I still had time. Added a welcome message to the server for new clients. Then added sender ID prepending to broadcast messages. When one client sends "hello", others receive "Client 3: hello"

These modifications required understanding the server code well enough to find the right place to add features. Took another 20 minutes, got them working.

The gap between "I understand this" and "I can do this" is real.

That's okay. That's what experience builds. I'm not trying to memorize syntax. I'm trying to build understanding I can apply.

Day 1 felt like any other project I've started. Excited. Motivated.

Day 5 felt like work. Real work. Not fun, not exciting. Just necessary.

But I did it anyway.

I showed up on Day 5 when I'd rather be anywhere else. Stayed focused for 2.5 hours. Built something from understanding, not copying.

That didn't feel good in the moment. In the moment it felt hard and tedious.

Packing up my laptop, walking out of the cafe - that felt good in a quiet way.

I did the thing I said I'd do when I didn't want to.

What I Proved

By Day 3, the abstract "magic" of networking started to feel like architecture.

The server is like an apartment building - it has to have a fixed, known address so clients can find it. The client doesn't need a fixed address. Just needs to know where the building is.

When they "knock" (connect), the building manager (the server) doesn't just let them stand in the lobby. They hand off that connection to a specific "room" (a new file descriptor) so the lobby stays clear for the next person.

Suddenly, the 100 lines I'd typed weren't just syntax. They were a system for handling a crowd.

That one analogy unlocked the whole socket, bind, listen, accept sequence. Not memorizing steps anymore, getting why each exists.

poll() on Day 4 was harder. It took hours before I understood it's not about "checking connections" but about "not getting stuck on one client." It still feels somewhat magical how one function call can monitor hundreds of connections.

Now, I can build programs where servers and clients communicate. Make a chat server for local connections.

I can't communicate across different networks. Handle all error cases. Manage messages longer than a fixed buffer.

What's still fuzzy: how does a single file descriptor number enable communication between programs? I know the OS uses it to identify connections, but the actual mechanics are unclear. I also don't fully get when to use different structure types. Week 2 problem.

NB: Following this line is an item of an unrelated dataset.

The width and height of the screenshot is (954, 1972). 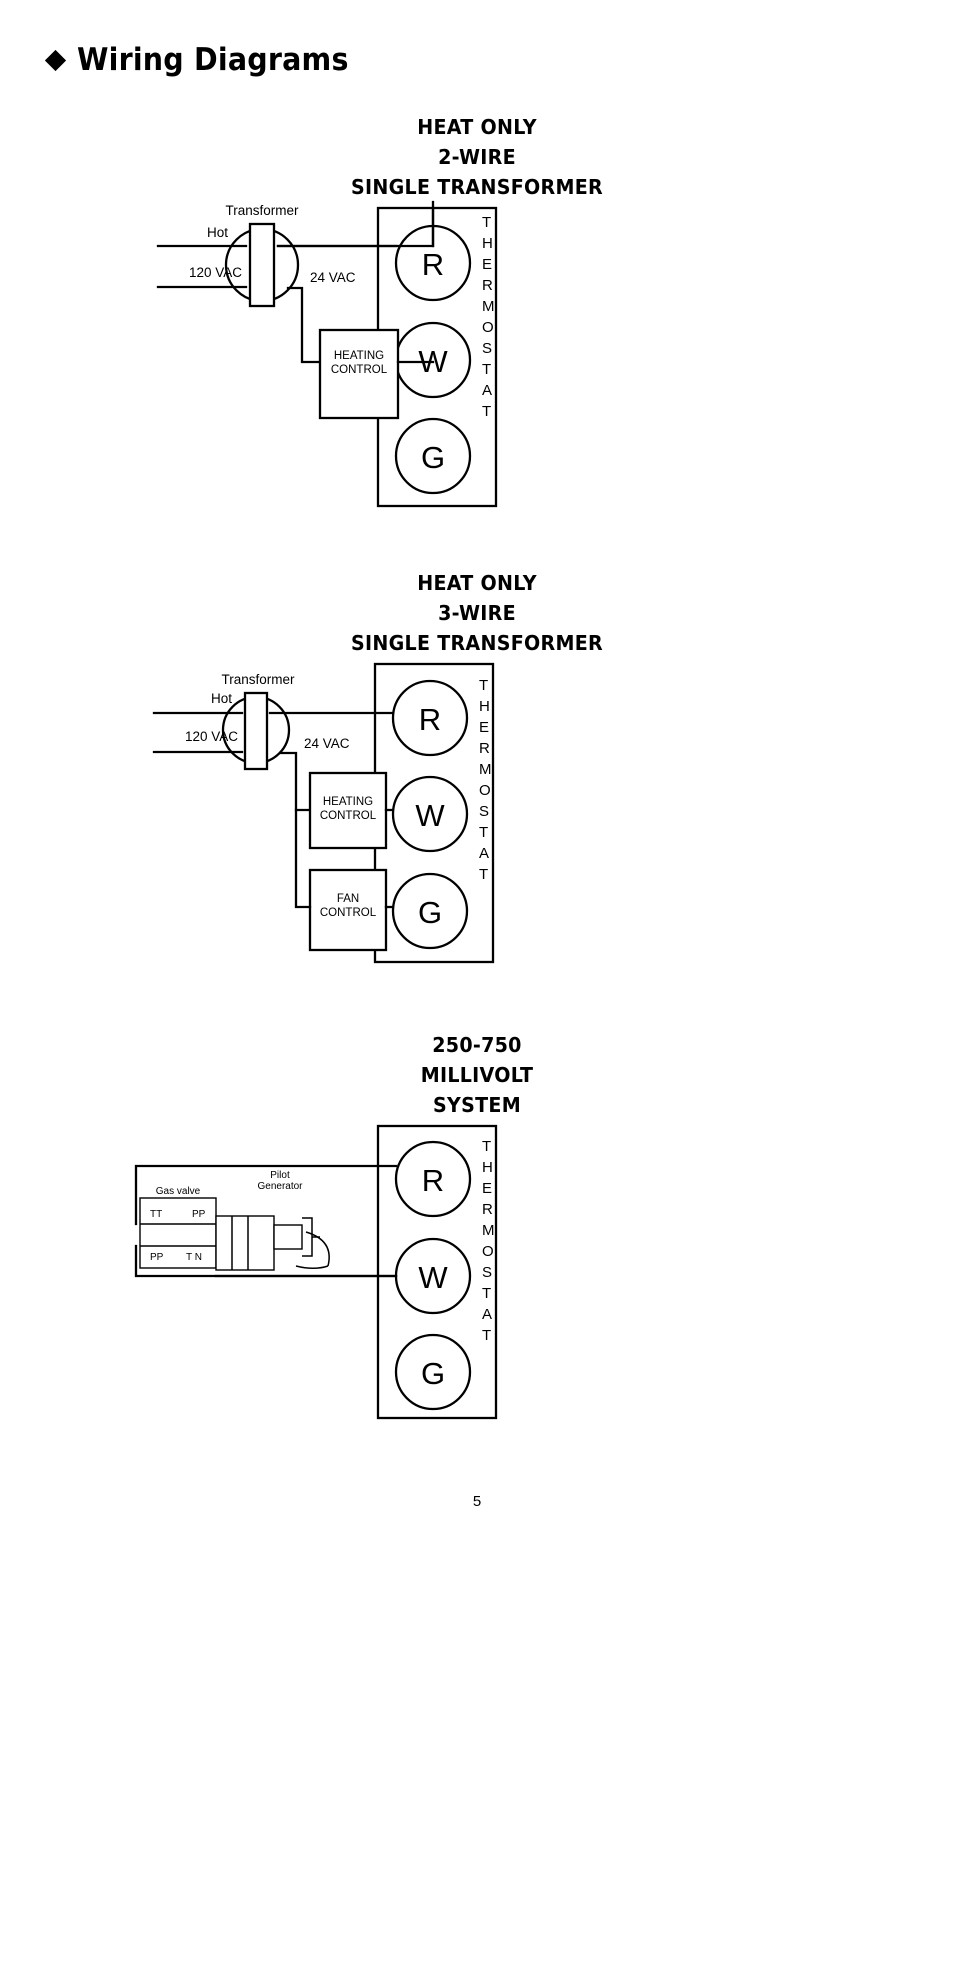 What do you see at coordinates (280, 1186) in the screenshot?
I see `pilot-generator-line: Generator` at bounding box center [280, 1186].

The technical learning is fine. The real work was showing up.

Day 1 runs on motivation. Day 5 runs on discipline. I showed up on Day 5. That's the win.

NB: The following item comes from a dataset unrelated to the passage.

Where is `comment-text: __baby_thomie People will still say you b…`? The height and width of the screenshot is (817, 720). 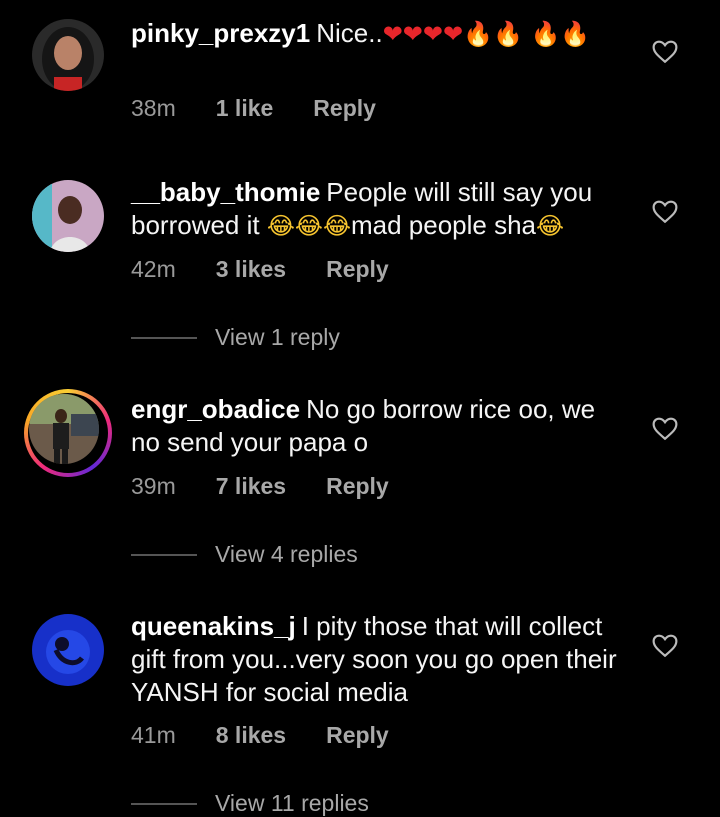 comment-text: __baby_thomie People will still say you b… is located at coordinates (381, 210).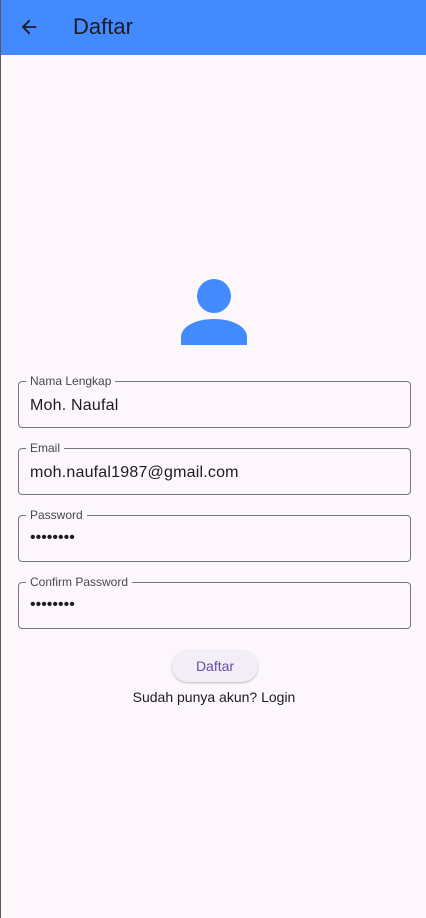 This screenshot has height=918, width=426. Describe the element at coordinates (52, 538) in the screenshot. I see `password-value: ••••••••` at that location.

Time blocking helped the most. Having the same slot every day removes decisions. Phone completely away. Starbucks environment created accountability through social pressure. The 5-minute rule - sit for 5 minutes doing nothing, then go back.

I showed up all 5 days. Stayed focused. Pushed through difficulty. Understood (not just typed) what I worked on.

What I proved isn't about networking. It's about me.

I can show up for 2.5 hours every day, even when unmotivated and uninterested, and dedicate myself to learning something difficult.

Five days isn't long. It's nothing. But it's five days more than I've managed before on something boring.

What's Next

Week 2: UDP protocol. Connectionless communication. Build UDP client and server similar to what I just did.

End of Month 1 goal: fully understand how to send data to multiple clients in both UDP and TCP. Understand the pros and cons of different approaches.

The 5-month question: can I keep this up?

I'm most worried about getting lazy. Convincing myself I don't need this. Losing sight of the value.

I'm most excited about creating custom programs on my own with a full understanding.


This isn't a networking tutorial. There are thousands of those.

This is documentation of someone who has struggled with discipline his whole life finally proving he can stick with hard things.

I've bounced between interests my whole life, never mastering anything. This is me proving I can go deep.

Not advice. Real struggles and real wins.

Week 2 starts Monday. 2pm. Starbucks.

I'll be there - whether I feel like it or not.